Research
Working Papers
Inflation risk and heterogeneous trading down
Abstract: I examine how households adjust the quality margin of their purchases in response to adverse shocks. Using household scanner data for Germany, I document that households respond differently depending on their income levels: First, those with higher levels of income appear to trade down in the quality of goods. Second, lower income households who on average tend to purchase lower quality goods exhibit a low propensity to trade down, presumably due to a limited capacity to do so. Next, I examine the short run equilibrium response of supply to a sudden increase in demand for lower quality varieties by higher income consumers. To understand the general equilibrium implications of this shift in aggregate demand towards lower quality goods, I employ a shift-share research design. It relies on two components: predetermined spending shares for middle quality varieties across the product space for a large number of sociodemographic groups before the Great Recession, and heterogeneity in the population growth for these groups during the Great Recession. I find that a 1% aggregate demand shift towards lower quality goods in the aftermath of a recession increases the relative price of low quality varieties compared to the price of higher quality ones by 0.33% on average.
Consumption risk, inequality and the real exchange rate
With Giancarlo Corsetti and Luca Dedola
Abstract: We investigate whether and how heterogeneity in consumption risk and inflation across households affect consumption demand and growth under the lens of an incomplete markets framework. Our model of household-level risk sharing imposes minimal restrictions on the financial market structure, allowing for both aggregate and idiosyncratic tradeable risks to be at least partially diversified and for precautionary saving motives. We bring the model to bear on empirical evidence, using household-level scanner data from Euro area regions and United Kingdom, together with a matching model for financial market participation. Our contribution is twofold: first, we develop a theoretical framework mapping consumption (rather than income) risk and inflation differentials onto consumption growth at regional level; second, we assess theoretical conditions empirically, exploiting heterogeneity in risk and risk sharing, by preference, income, residence and participation in financial markets. Our empirical analysis provides evidence that tradeable risk is insured primarily among financial market participants, and across regions of the euro area than regions across the border (provided that differences in inflation are accounted for). Consumption risk, proxied using variability of consumption growth within regions and income groups, weigh on consumption demand.

* _Parts of the exercise_:
A - In the working papers listing above, rewrite the paragraph beginning "Abstract: I examine how households adjust" as a concise bulleted list that keeps its main findings and method.
B - Answer these questions about the working papers listing above, one line each:
(i) Household scanner data from which country is used in the paper on heterogeneous trading down?
(ii) Who are the coauthors of the paper on consumption risk, inequality and the real exchange rate?
(iii) According to that paper's abstract, among whom is tradeable risk insured primarily?

* _Entries provided_:
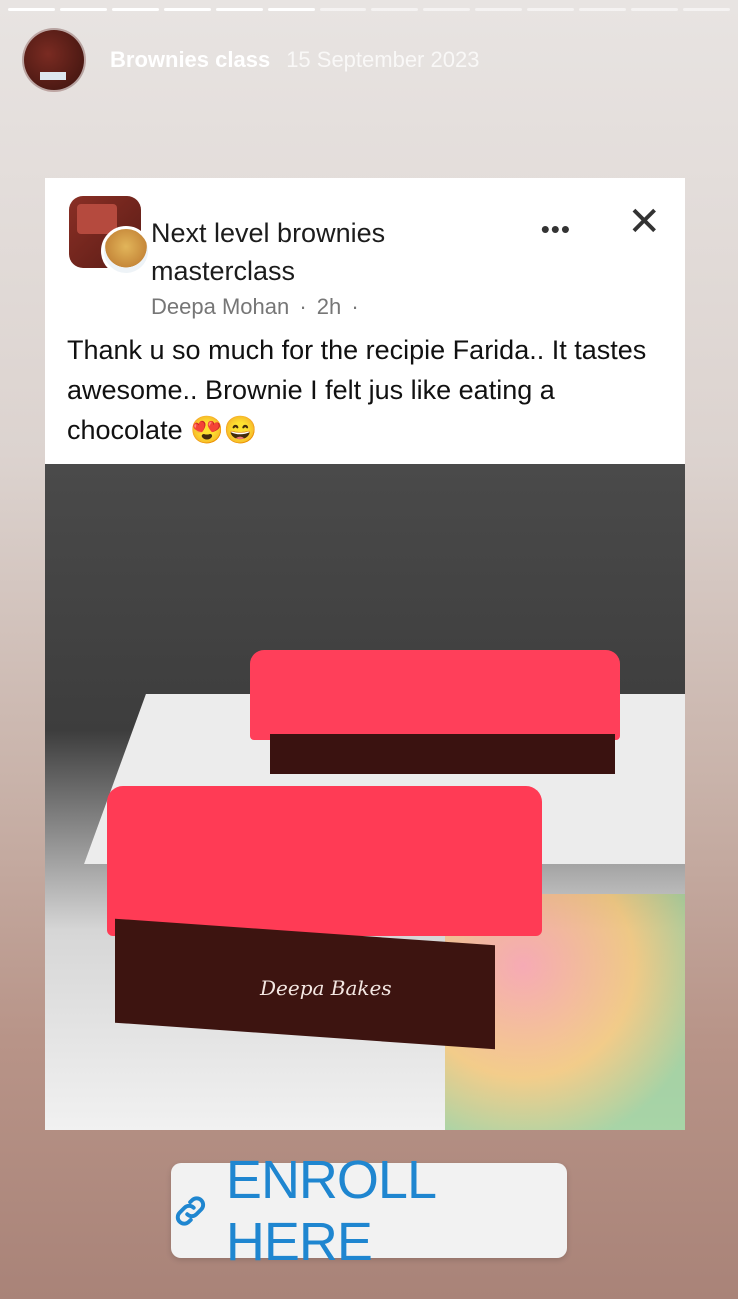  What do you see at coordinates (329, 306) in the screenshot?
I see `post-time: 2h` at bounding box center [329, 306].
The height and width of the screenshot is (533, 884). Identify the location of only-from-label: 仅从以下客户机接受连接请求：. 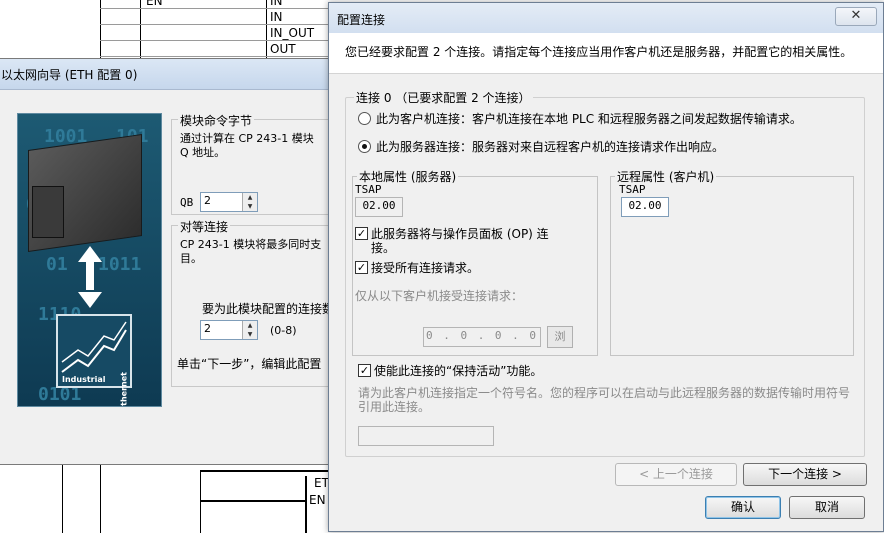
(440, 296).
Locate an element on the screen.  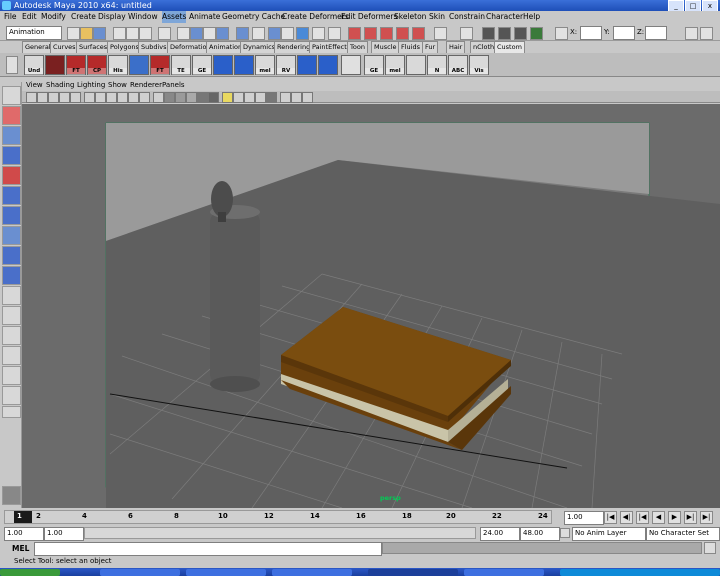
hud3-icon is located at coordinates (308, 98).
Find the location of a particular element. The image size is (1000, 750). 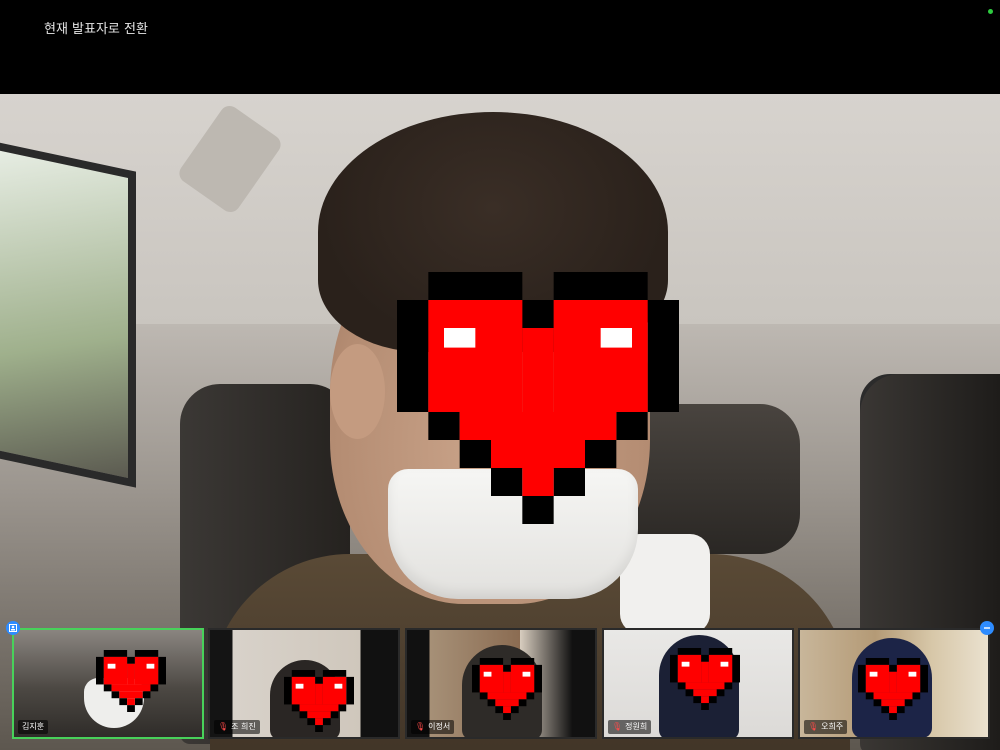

* _Written answers_:
A -
- Topic: how households adjust the quality of their purchases after adverse shocks
- Data: household scanner data for Germany
- Finding 1: higher-income households trade down in the quality of goods
- Finding 2: lower-income households, who on average buy lower-quality goods, show a low propensity to trade down, presumably because their capacity to do so is limited
- Supply side: examines the short-run equilibrium supply response to a sudden rise in demand for lower-quality varieties from higher-income consumers
- Method: shift-share research design with two components:
  - predetermined spending shares for middle-quality varieties across the product space for many sociodemographic groups before the Great Recession
  - differences in population growth across these groups during the Great Recession
- Result: a 1% aggregate demand shift toward lower-quality goods after a recession raises the relative price of low-quality varieties versus higher-quality ones by 0.33% on average

B -
(i) Germany
(ii) Giancarlo Corsetti and Luca Dedola
(iii) Financial market participants